The next few months were a nightmare for Adelina. This pregnancy was different than her first three. She was older, of course, thirty-one years old, but that wasn’t old to have a baby. But it was her fourth, and twins, and she’d just been taken off powerful antipsychotic and antidepressant medications. Almost instantly after coming off the meds, the fear and anxiety returned, her mind constantly wrapped around itself, twisting in fear. She took to writing in the margins of her Bible, and in a tight scrawl in her journal, filling every page right out to the margin, desperately trying to contain the uncontrollable emotions which were tearing her apart.
She remembered meeting with Charlotte Kelly, the only western obstetrician working in Beijing.
This pregnancy will be different than your others, Adelina. The hormones are twice as much or more. And as you get further along, you’re going to be much larger. I want you to get as much rest as you can. Are you staying off your feet?
Adelina had laughed. As much as any parent of three children can. My youngest is four.
Get some help. You’re going to need it. I want you back every two weeks. We’re going to consider this a high-risk pregnancy.
High-risk pregnancy. Everything about her life was high-risk. She wasn’t ready to have another child, much less two more. She knew she was a terrible mother—every time she saw the sullen rage in Julia’s face she knew it. Julia became so involved with school activities that fall that Adelina rarely saw her. It felt as if Julia was more and more withdrawn, but she wouldn’t talk with her mother, and Adelina had no idea how to help. She was overwhelmed and terrified.
Shouldn’t the morning sickness be over? She’d asked Doctor Kelly late in the fifth month of her pregnancy, just before Christmas.
It’s not always predictable, especially with multiples.
Predictable. It felt as if she spent half of each day vomiting.
One night in late January, Julia didn’t come home from school. At first Adelina didn’t worry. Julia had been late often this year, and usually got rides fro
m her friends—Lana, the daughter of the Australian Consul-General, and Harry Easton, the son of the British Ambassador. But that night, she didn’t appear at all.
She had called Lana’s parents: the girl had been home for hours. Ronald Easton had answered and verified that Harry was home and hadn’t seen Julia since he’d left school that day.
Where was she? For that matter, where was Richard? As he often did, he hadn’t come home that evening. Usually she was glad when he gave his attention to whores and massage parlor girls instead of her, it meant that she would be left alone. But with their oldest daughter missing, things were different. Adelina lay on the couch, clutching her chest, unable to breathe, her chest tight with tension. What if she lost the babies? What if Julia didn’t come home? What if Richard had finally lost it and done something to their daughter? WHERE WAS SHE?
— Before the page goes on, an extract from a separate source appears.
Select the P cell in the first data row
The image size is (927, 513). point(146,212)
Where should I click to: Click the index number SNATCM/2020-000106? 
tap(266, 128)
At ten o’clock that night, Julia stumbled in, half covered in snow, her eyes wet with tears. She was pale, strung out as if on drugs, her eyes dilated. Adelina pulled herself up, barely able to move with the weight of the twins, and half stood, half rolled off the couch.
“Where were you?” she had screamed. “Julia! Where were you?”
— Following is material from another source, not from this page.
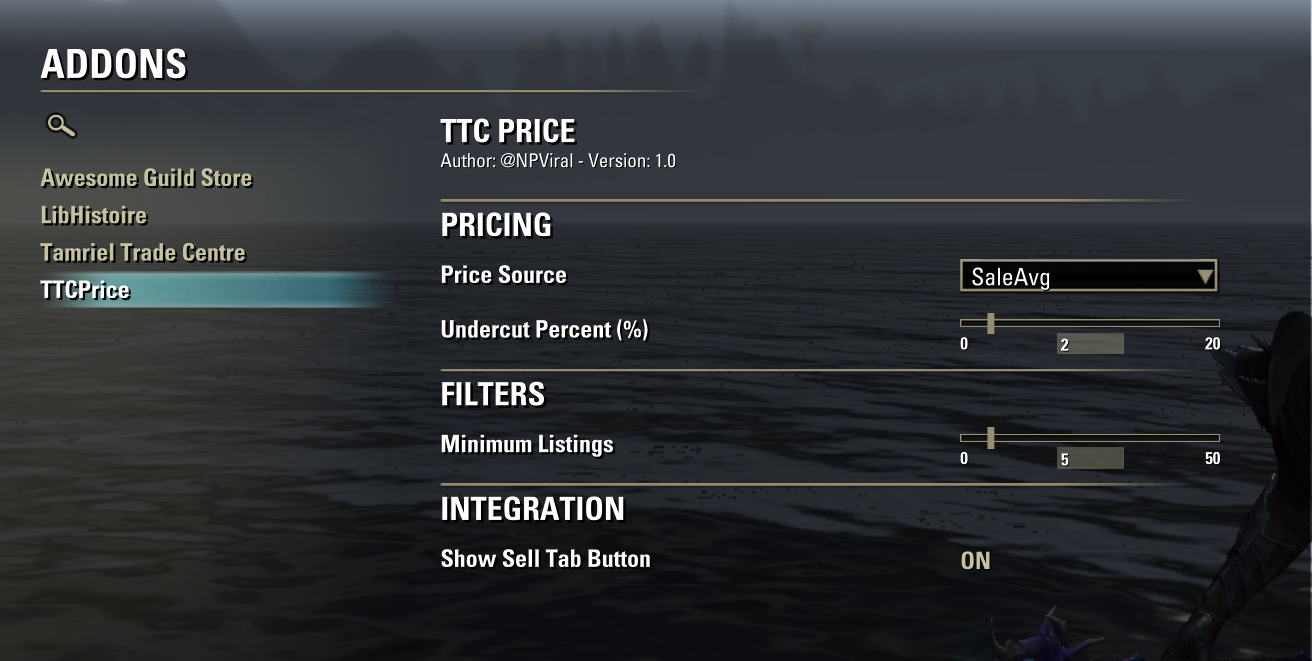Screen dimensions: 1312x661
Task: Select LibHistoire in the addon list
Action: [93, 215]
Julia’s eyes had widened, and she’d instantly screamed back. “Why don’t you ask me how I am, Mother? Don’t you care? Don’t you care about me?”
Adelina back, “You can’t just run off anywhere you want, Julia! You can’t just do whatever you want! It’s dangerous! Don’t you turn your back on me!”
In the other room, Alexandra began to cry—a little at first, then a loud scream.
“See what you’ve done, you bitch!” Julia shouted. “Leave me alone!”
Without thought, rage swept over Adelina. For the second time as a parent, she hit one of her children—a loud, stinging slap that knocked Julia to the floor.
Stunned, Julia stared up at her, her face horrified and grief-stricken. Then she screamed, “I hate you! I hate you!” She stumbled to her feet and ran out of the room, slamming her bedroom door shut so hard the frame rattled. The next morning she was running a fever, and stayed home from school for a week.